IAP Health: Sharon Jiang (’23)
PKG IAP: Health – I came for the program’s eye-catching, bright blue advertisement posters on campus, but I stayed for the collaboration with Boston Medical Center’s Autism Program to learn about their impact in the community. I previously had a fantastic experience as a PKG Social Impact Fellow, thanks to the support of my community partner, Reboot Rx, and PKG staff! Through this experience, I had the opportunity to explore how I could contribute to improving Boston’s healthcare landscape. I wanted to immerse myself yet again with PKG IAP: Health and Boston Medical Center, New England’s largest safety-net hospital.
While working with the Autism Program’s Operations team, not only did I gain an understanding of how hospital initiatives could run smoothly, but I also enjoyed the chance to connect with autism patients and families.
The Program Directors entrusted our team with the enormous responsibility of improving their patient referral database. This database serves as the “engine” of the entire program, keeping track of over 1600 patient referrals to autism resource specialists. Although this was initially an overwhelming undertaking, our work had a massive impact for both patients and the team of providers. We made the database more user-friendly by coding for individual patient status to ensure that providers stay organized with appointments. We designed this new streamlined database so that the Autism Program team could hit the ground running for the new year. This database could help the team more seamlessly identify which patients needed particular resources, as well as automatically pull relevant statistics about their diverse patient population.
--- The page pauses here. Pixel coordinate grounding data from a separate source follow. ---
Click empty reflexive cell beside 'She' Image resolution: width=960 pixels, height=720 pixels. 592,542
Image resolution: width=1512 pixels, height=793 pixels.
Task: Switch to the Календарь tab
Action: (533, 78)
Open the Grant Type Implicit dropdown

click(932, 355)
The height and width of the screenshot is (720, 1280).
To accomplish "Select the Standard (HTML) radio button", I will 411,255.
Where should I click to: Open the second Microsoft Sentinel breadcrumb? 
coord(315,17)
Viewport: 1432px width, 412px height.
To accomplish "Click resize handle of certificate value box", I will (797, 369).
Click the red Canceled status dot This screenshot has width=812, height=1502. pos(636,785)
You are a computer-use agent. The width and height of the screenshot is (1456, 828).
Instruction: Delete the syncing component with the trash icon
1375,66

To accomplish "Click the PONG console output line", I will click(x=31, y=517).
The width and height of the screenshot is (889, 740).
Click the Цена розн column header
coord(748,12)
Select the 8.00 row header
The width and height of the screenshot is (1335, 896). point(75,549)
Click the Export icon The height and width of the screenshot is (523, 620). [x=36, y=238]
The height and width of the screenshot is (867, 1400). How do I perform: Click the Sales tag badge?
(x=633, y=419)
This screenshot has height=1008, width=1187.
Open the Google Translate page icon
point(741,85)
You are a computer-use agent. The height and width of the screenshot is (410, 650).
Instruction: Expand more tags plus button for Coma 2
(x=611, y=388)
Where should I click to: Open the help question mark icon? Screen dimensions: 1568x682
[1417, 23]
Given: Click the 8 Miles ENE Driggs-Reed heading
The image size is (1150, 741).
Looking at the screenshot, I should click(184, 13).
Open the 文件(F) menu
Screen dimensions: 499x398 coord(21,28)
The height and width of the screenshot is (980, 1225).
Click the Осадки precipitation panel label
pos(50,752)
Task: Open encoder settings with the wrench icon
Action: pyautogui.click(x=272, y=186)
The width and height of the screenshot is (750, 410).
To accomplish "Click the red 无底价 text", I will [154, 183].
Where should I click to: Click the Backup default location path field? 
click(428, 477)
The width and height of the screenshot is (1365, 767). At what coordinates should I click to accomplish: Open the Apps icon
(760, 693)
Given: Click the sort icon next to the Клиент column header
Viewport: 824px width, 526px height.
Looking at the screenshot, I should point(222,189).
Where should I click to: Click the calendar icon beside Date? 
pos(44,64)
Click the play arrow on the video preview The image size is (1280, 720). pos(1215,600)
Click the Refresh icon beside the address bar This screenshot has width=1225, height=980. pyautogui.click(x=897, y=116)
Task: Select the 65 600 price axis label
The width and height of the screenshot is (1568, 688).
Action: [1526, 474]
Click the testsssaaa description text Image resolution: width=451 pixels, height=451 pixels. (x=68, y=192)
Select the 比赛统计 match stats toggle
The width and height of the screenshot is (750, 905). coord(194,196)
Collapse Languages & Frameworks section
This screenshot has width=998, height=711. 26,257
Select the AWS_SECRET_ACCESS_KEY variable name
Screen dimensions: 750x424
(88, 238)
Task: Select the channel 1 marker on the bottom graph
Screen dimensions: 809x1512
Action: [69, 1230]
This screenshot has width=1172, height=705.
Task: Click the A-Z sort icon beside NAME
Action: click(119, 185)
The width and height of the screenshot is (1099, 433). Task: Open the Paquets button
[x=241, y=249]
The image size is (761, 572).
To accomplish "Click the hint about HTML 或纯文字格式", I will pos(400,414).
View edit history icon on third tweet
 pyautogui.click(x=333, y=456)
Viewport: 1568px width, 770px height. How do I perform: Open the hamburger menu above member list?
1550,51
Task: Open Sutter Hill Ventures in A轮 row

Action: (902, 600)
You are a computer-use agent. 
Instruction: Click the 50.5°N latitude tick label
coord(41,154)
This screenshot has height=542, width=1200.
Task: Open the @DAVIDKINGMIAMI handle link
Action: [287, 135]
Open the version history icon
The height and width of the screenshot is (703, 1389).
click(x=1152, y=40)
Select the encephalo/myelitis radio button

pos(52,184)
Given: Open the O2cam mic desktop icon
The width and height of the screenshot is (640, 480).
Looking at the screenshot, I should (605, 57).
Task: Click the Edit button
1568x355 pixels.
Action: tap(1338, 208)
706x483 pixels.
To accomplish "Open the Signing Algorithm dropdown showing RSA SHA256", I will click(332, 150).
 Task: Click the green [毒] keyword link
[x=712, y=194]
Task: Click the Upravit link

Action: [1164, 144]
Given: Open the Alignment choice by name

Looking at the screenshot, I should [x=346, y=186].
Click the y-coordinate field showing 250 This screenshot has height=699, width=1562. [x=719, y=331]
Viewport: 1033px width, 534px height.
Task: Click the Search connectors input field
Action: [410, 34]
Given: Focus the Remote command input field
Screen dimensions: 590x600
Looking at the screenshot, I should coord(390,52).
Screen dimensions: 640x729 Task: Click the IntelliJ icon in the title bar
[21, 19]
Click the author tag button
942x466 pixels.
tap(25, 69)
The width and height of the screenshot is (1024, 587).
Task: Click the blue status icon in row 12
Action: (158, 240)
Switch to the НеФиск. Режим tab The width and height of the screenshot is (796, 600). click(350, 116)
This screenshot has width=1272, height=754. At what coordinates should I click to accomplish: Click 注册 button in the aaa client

While these statistics painted a numerical picture of the Autism Program’s impact, we went beyond the rows of an Excel spreadsheet to find emotionally driven, human-centered narratives from patients and families. We contacted over 25 patients, caregivers, and professional collaborators who have strong ties with the Autism Program. I was initially surprised and delighted that many of the people we contacted expressed strong enthusiasm to give back to this program and participate in our initiative. As I listened to each individual’s unique story, I realized the profound connection between the Autism Program and the community it serves. Describing this connection myself would not do these stories justice, so I’ll highlight some particularly powerful themes from our diverse group of interviewees.
Parent of Autistic Child:
“Without you, mothers like me would be lost; and I appreciate your time and effort in making my son’s quality of life bearable.”
Teen involved with TEAM (Teens Engaged as Mentors) & TEACH (Teens Educating, Advocating and Consulting in Healthcare) programs:
“It’s amazing to see other people with autism, because there’s just an understanding and you don’t have to explain anything. It’s just nice to be around people like you. I’m just trying to bring positivity to people who might not have come to terms with their autism.”
Community Partner from the Autism Insurance Resource Center:
“I wake up energized every day, hoping that I can help a family break down a barrier or open a door.”
These stories can resonate with so many different audiences. Providers can understand the value of the resources and improve the care they give their patients. The operations team can illustrate meaningful impact to apply for grants that will sustain the program for many years to come. Perhaps most importantly, autism patients and families can realize that they’re not alone and that the program creates a family that offers needed support.
The stories I’ve heard have also shed an important light on health equity. I talked to families who experienced issues related to long waitlists for both autism-specific and general children’s programs, which have exacerbated during the pandemic. Some caregivers I interviewed expressed their desire to see adaptive swimming lessons or summer camps made more accessible, especially for families that do not have the financial resources to participate in these programs. With this valuable feedback, we can create a conversation with the Autism Program to actually implement needed programs to create a more equitable healthcare landscape in Boston.
This project (which we alliteratively dubbed “Interviews about Impact”) started as a small seedling of an idea, but we’ve planted it as a starting point for future cohorts of interns to continue this work. We hope that these interns can learn from this rich experience and help improve the program by listening to human driven narratives.
I’m grateful for the opportunity to connect with patients, families, and the dedicated Autism Program team. This chance has reframed my perspective on healthcare. I originally viewed health as a time-based practice, where the connection between physician and patient stopped after diagnosis and treatment. Now I have internalized that healthcare is informed not only by physical symptoms, but also the crucial individual context, especially for a lifelong condition such as autism.